Wednesday – Authorities in China have announced a scheme to pay for used vehicles, which would otherwise be scrapped. Owners will be able to get a subsidy of up to $2,800 USD to pay for a new vehicle when they exchange old farm vehicles, trucks and busses. The scheme is designed to boost slumping auto sales, which declined in April and May.
In 2009 a similar subsidy scheme to exchange old cars and light trucks helped China’s auto market grow to become the largest in the world. The United States also implemented a so-called “Cash for Clunkers” scheme around the same time period. These subsidy schemes are not only designed to help boost auto sales but also to encourage sales of brand new, more fuel efficient vehicles.
Yet opinions on the new scheme and the Chinese auto industry’s general outlook are mixed, Rao Da, secretary-general of the China Passenger Car Association told AP:
“Car owners can make even more money in the second hand market. So unless they can’t sell the vehicles there, I doubt it will do much to boost sales.”
However business advisory firm AlixPartners think the recent slowdown will not plunge China’s annual auto sales figures into the negative. In a recent report they estimated the Chinese auto industry would experience up to 15% annual growth until 2016.
“The market has certainly witnessed a period of slowdown in the first few months of this year as the government phased out incentives and restrictions in new-car purchases were implemented,” said Ivo Naumann, managing director of AlixPartners and head of the firm’s Shanghai office. “And yet the executives we surveyed, from across the industry, have a very positive view on its long-term growth, saying they believe growth will average 12% to 15% from now to 2016. If not the heady heights of 2009, those are still very healthy numbers.”

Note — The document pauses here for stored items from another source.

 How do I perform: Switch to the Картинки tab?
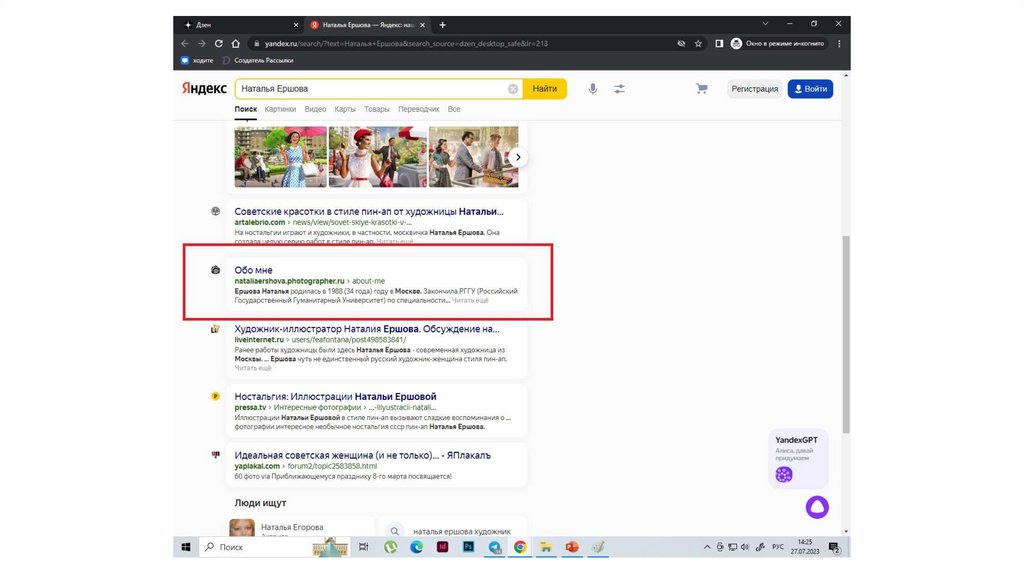[280, 109]
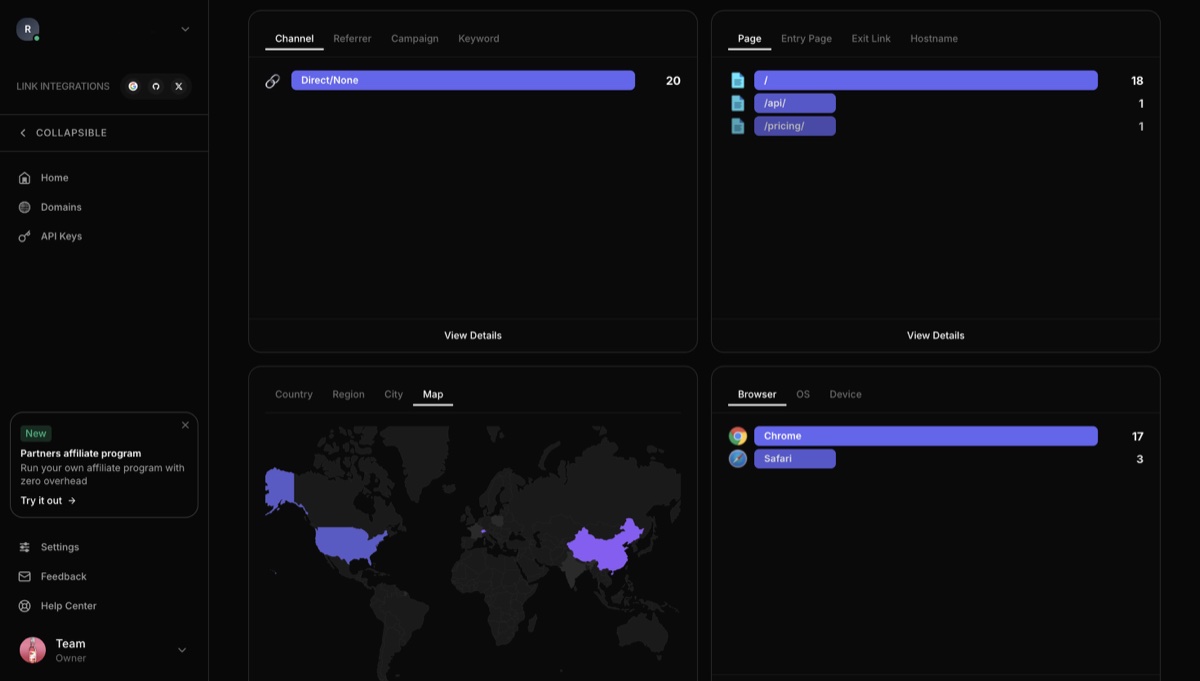Select the GitHub integration icon
1200x681 pixels.
pos(156,86)
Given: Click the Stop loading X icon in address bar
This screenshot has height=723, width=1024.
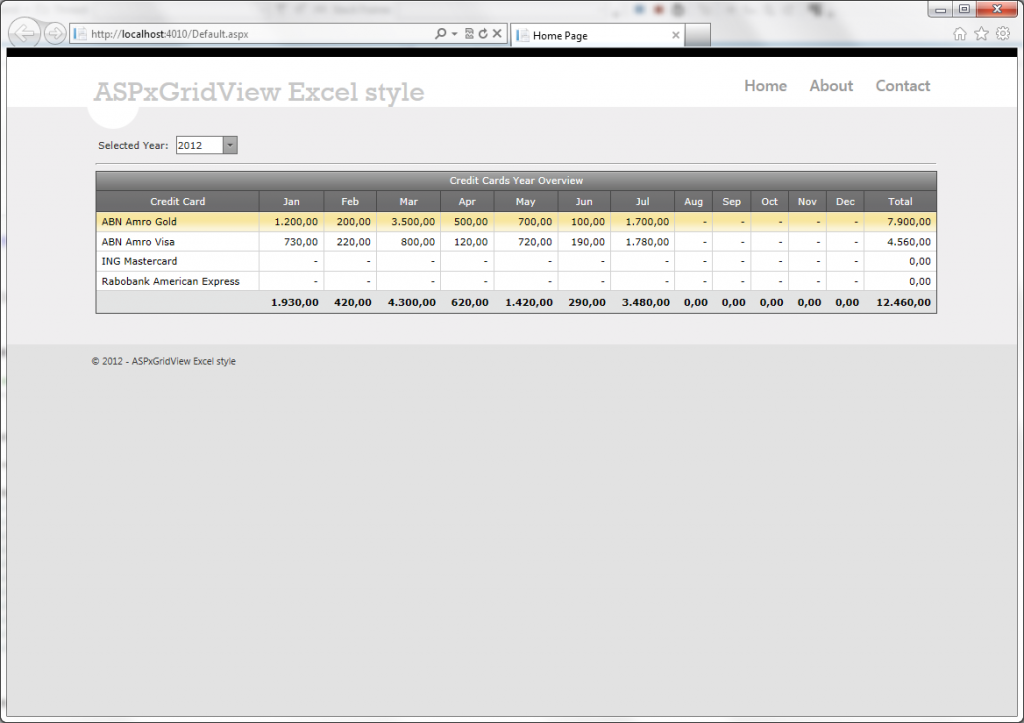Looking at the screenshot, I should [497, 34].
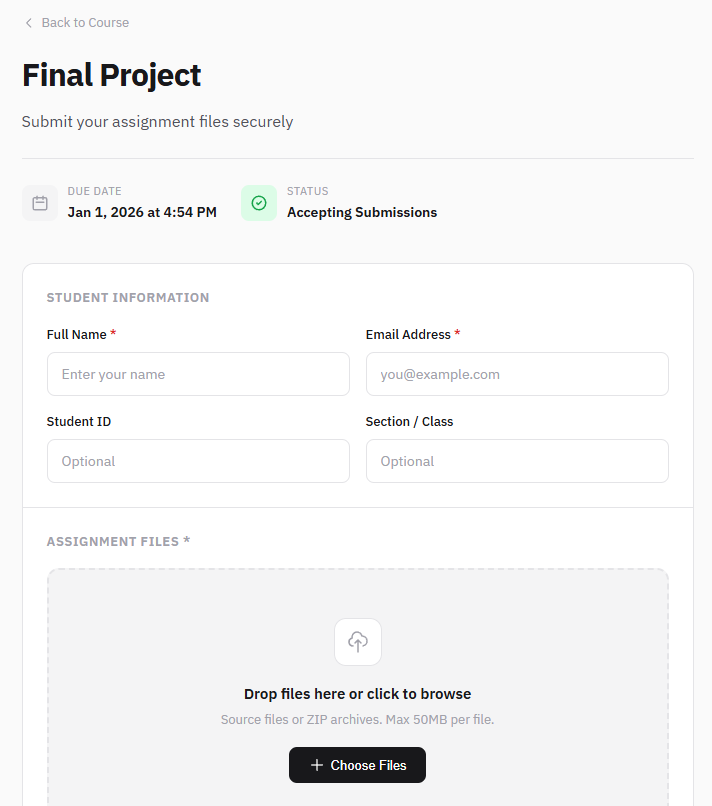Click the Section / Class input field

point(517,460)
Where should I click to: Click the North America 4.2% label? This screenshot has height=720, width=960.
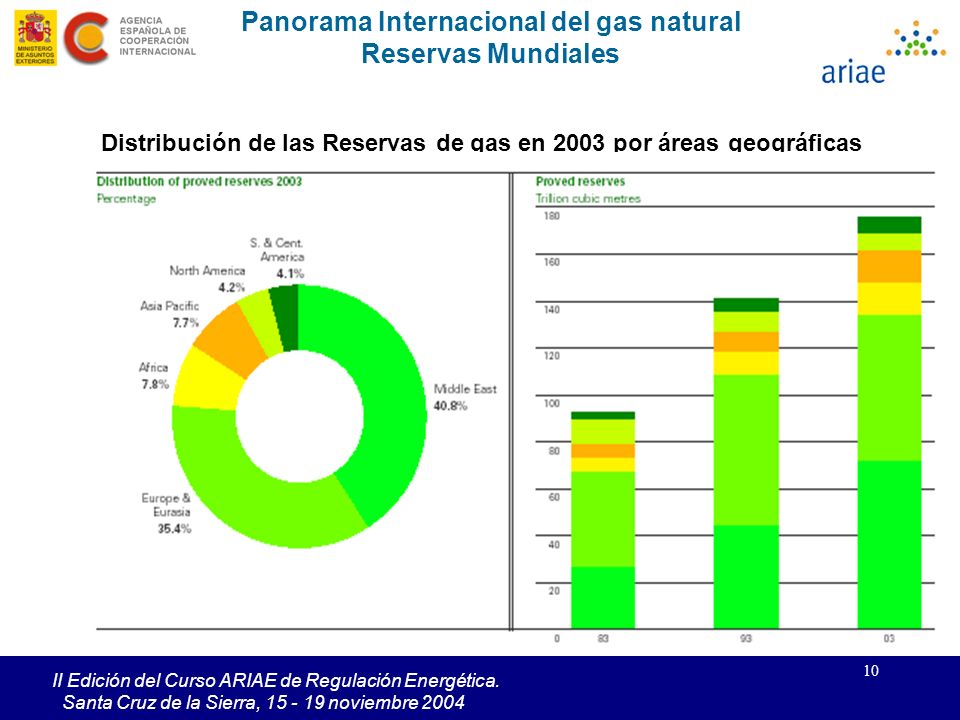click(x=207, y=278)
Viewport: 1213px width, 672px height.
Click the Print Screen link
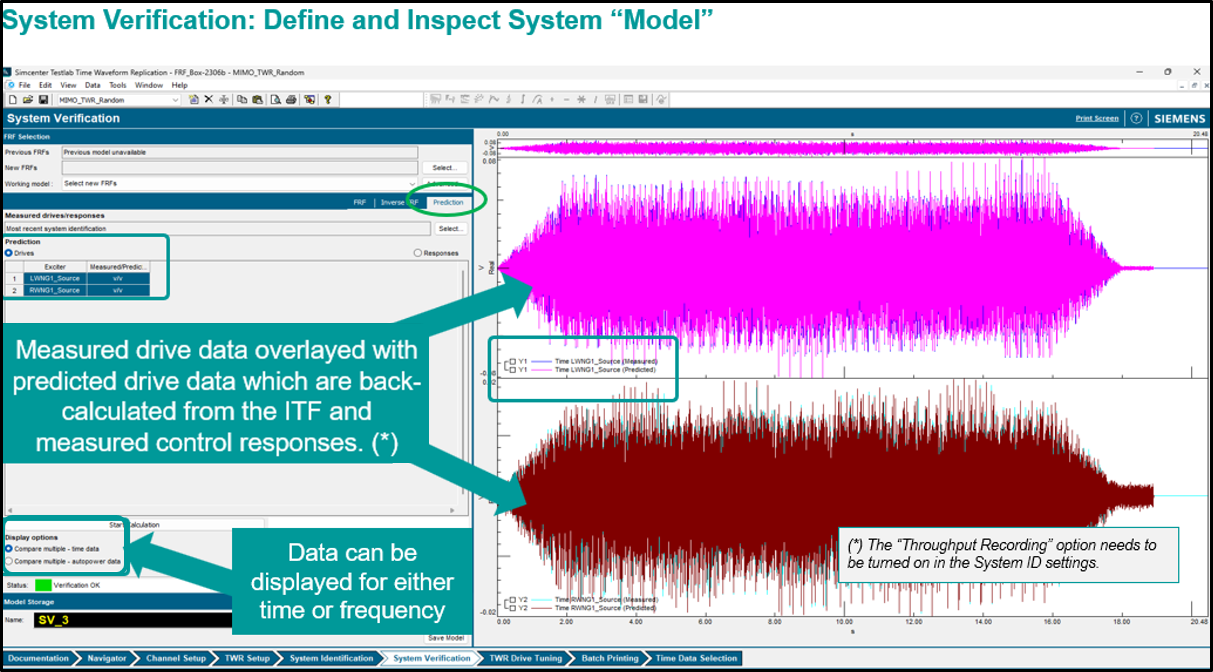(1097, 118)
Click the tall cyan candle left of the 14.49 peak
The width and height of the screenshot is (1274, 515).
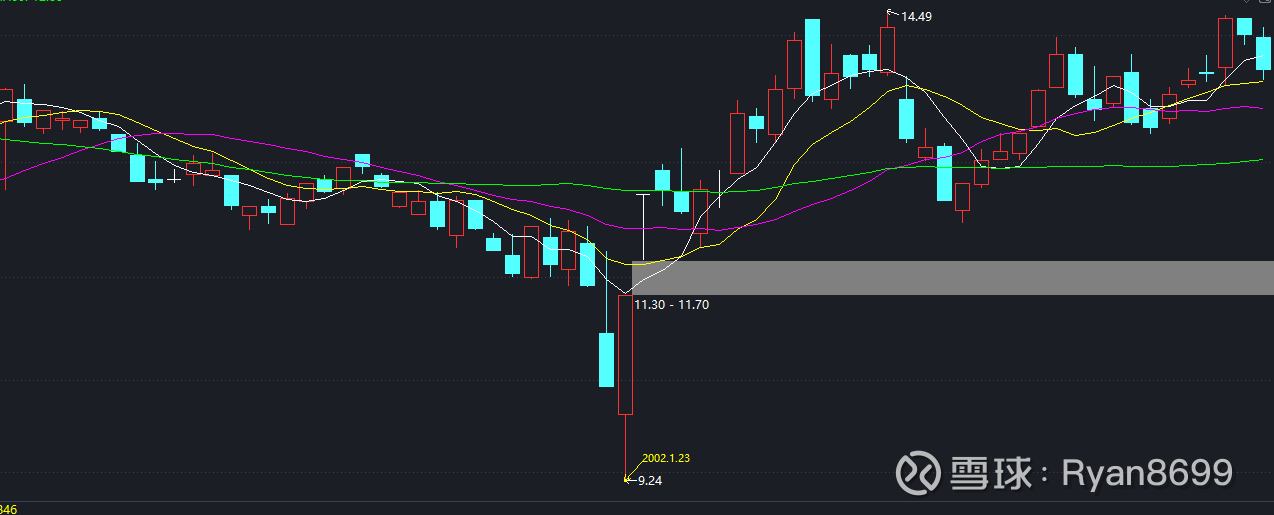812,58
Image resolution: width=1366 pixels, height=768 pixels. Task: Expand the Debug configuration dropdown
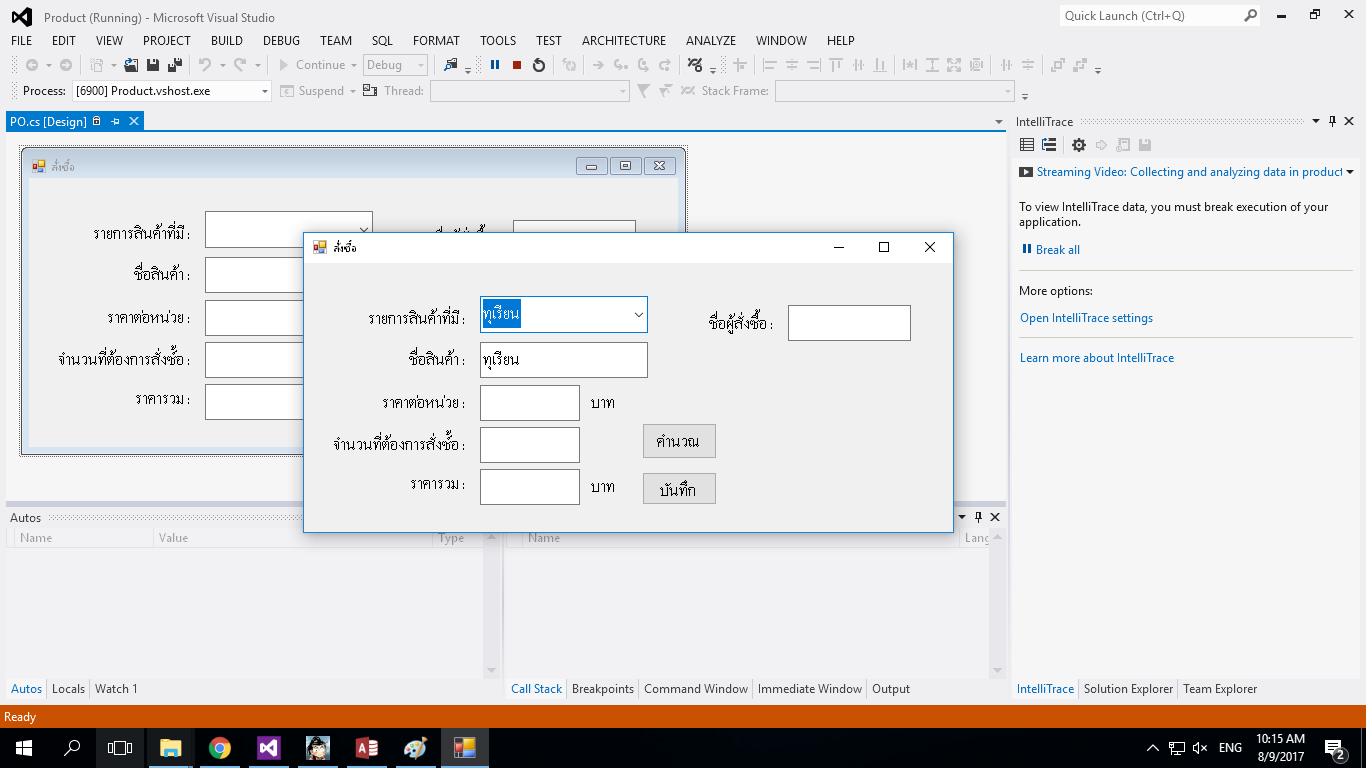point(420,65)
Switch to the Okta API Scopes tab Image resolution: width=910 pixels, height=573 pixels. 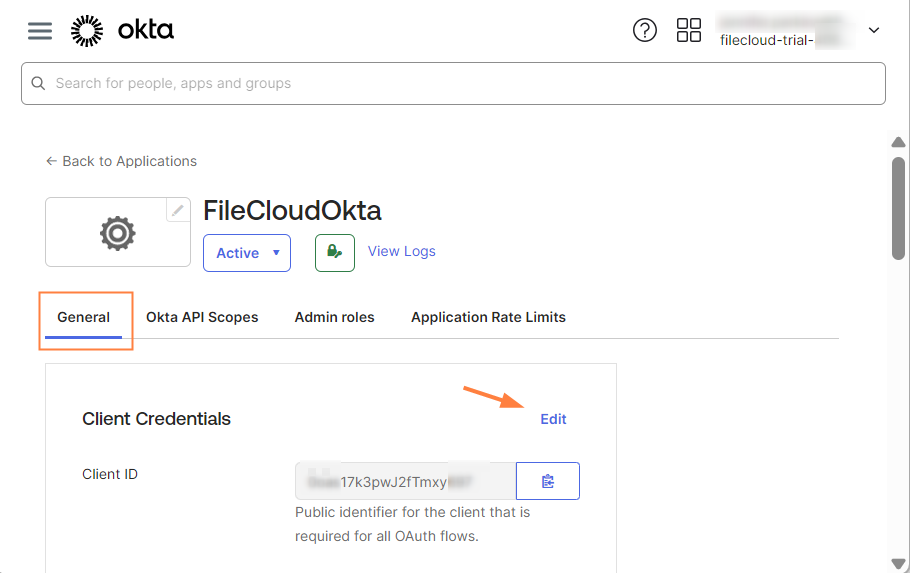[x=202, y=317]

The firm highlights the large growth potential the Chinese market still holds.
“The key driver for this expected growth is the increasing wealth of households, says the study. Currently, 72% of urban households in China with annual income of more than RMB 60,000 own a car, but that represents only 20% of all urban households and 10% of all households in the country, illustrating a lot of growth potential. The number of households surpassing this income threshold is expected to double in the next five years, says AlixPartners.”